■ **出典本文**:
********************

第3回

  弥生時代、定点とその像が変わる
 1995年6月マスコミは「弥生都市国家」「巨大神殿」などのタイトルで、池上曽根遺跡の大型建物と巨大な刳り抜き井戸の発見を一斉に報じた。
大阪府和泉市池上町と泉大津市曽根町にまたがる、この遺跡の存在は明治時代から知られていたが、1965−71年の第二阪和国道の事前調査により、直径300mにおよぶ環濠集落で弥生中期後半の遺跡としては最大規模のものであることがわかった。

保存運動の高まりと相俟って,1976年には環濠が巡る範囲約11ha が国史跡に指定された。1990年から8年間にわたっておこなわれた発掘調査は小規模なものであったが、集落中心部で検出された巨大な建物や井戸は、弥生時代の大規模な環濠集落を都市と見なす思い切った研究を促進させることとなっ
た。

 調査では床面積が約135uもある巨大な掘立柱建物・大型建物が発見され、断片も含めると十八基の柱穴に十六本のヒノキや二本のケヤキの柱根が遺存していた。建物の南面には、直径2m以上のクスノキの巨木を刳り抜いて井戸枠にした大型井戸も設けられている。

この建物は、短期間にほぼ同位置で3−4回の建て替えが行われ、それに伴い大型井戸やその排水溝、周辺の区画施設も作りかえられた。

大型建物は、この中での最終段階の建造物にあたる。ヒノキの柱材十六本の中から、比較的遺存状態の良いもの五本を選定し、年代測定を行った。
このうち柱12は樹皮型、柱20は辺材型である。柱12と柱20の年輪パターンとヒノキの暦年標準パターン(紀元前614−紀元46)との照合は成立し、それぞれの年輪年代を柱12は紀元前52年、柱20は紀元前56年と確定することが出来た。

このことから、弥生時代中期後半の暦年代の一定点が紀元前50年ころにあると想定されるようになった。
従来の年代観では、概ね西暦一世紀中ごろと推定されていたが、それに対し九州では甕棺墓副葬の前漢鏡を根拠として、弥生中期後半は紀元前一世紀後半とする説が主張されるようになり、近畿とは約100年の時間差を生じていた。

池上曽根遺跡遺物の年輪年代法による測定結果は近畿・九州の時間差を解消し、弥生中期後半の暦年代を最大一世紀も遡らせることになったのである。

********************

■ **収集データ**:
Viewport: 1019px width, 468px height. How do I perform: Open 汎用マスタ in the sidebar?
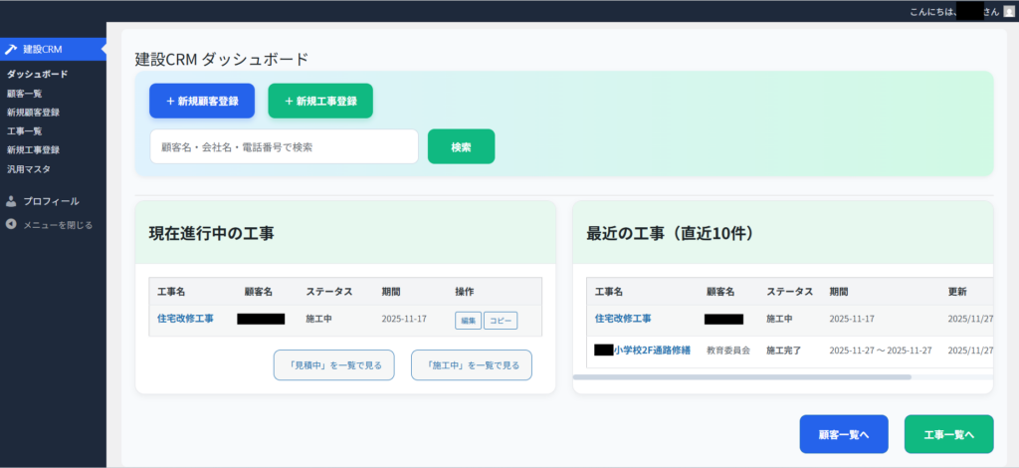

********************

■ **課題文 1**: 池上曽根遺跡の本文のうち、「大阪府和泉市池上町と泉大津市」から「00年の時間差を生じていた。」までの部分を一字も変えずに返してください。
■ **課題文 2**: 池上曽根遺跡の本文の続きを、最後の文の後から書き進めてください。

■ **解答例 1**:
大阪府和泉市池上町と泉大津市曽根町にまたがる、この遺跡の存在は明治時代から知られていたが、1965−71年の第二阪和国道の事前調査により、直径300mにおよぶ環濠集落で弥生中期後半の遺跡としては最大規模のものであることがわかった。

保存運動の高まりと相俟って,1976年には環濠が巡る範囲約11ha が国史跡に指定された。1990年から8年間にわたっておこなわれた発掘調査は小規模なものであったが、集落中心部で検出された巨大な建物や井戸は、弥生時代の大規模な環濠集落を都市と見なす思い切った研究を促進させることとなっ
た。

 調査では床面積が約135uもある巨大な掘立柱建物・大型建物が発見され、断片も含めると十八基の柱穴に十六本のヒノキや二本のケヤキの柱根が遺存していた。建物の南面には、直径2m以上のクスノキの巨木を刳り抜いて井戸枠にした大型井戸も設けられている。

この建物は、短期間にほぼ同位置で3−4回の建て替えが行われ、それに伴い大型井戸やその排水溝、周辺の区画施設も作りかえられた。

大型建物は、この中での最終段階の建造物にあたる。ヒノキの柱材十六本の中から、比較的遺存状態の良いもの五本を選定し、年代測定を行った。
このうち柱12は樹皮型、柱20は辺材型である。柱12と柱20の年輪パターンとヒノキの暦年標準パターン(紀元前614−紀元46)との照合は成立し、それぞれの年輪年代を柱12は紀元前52年、柱20は紀元前56年と確定することが出来た。

このことから、弥生時代中期後半の暦年代の一定点が紀元前50年ころにあると想定されるようになった。
従来の年代観では、概ね西暦一世紀中ごろと推定されていたが、それに対し九州では甕棺墓副葬の前漢鏡を根拠として、弥生中期後半は紀元前一世紀後半とする説が主張されるようになり、近畿とは約100年の時間差を生じていた。

■ **解答例 2**:
 一方「弥生時代の開始年代が500年ほど遡及する」との研究報告が、国立歴史民俗博物館の研究チームによっておこなわれたのは、2003年3月のことであった。

その報告のまとめは、つぎのとおりである。
「九州北部の弥生早・前期の土器である、夜臼II式と板付I式の煮炊き用土器に付着していた煮焦げやふきこぼれなどの炭化物を、AMS による炭素14年代測定法によって計測し、得られた炭素14年代を年輪年代法にもとづいた国際標準データベース(暦年較正曲線)を使って暦年代に転換した所、11点の試料のうち10点が前900−750年に集中する結果を得た」。

したがって、北部九州の一角で水田稲作がはじまった夜臼I 式の年代は、前1000年ごろまでさかのぼる可能性がでてきた、つまり、弥生時代の始まりが前5−4世紀という、これまでの定説よりも500年ほど早まったわけである。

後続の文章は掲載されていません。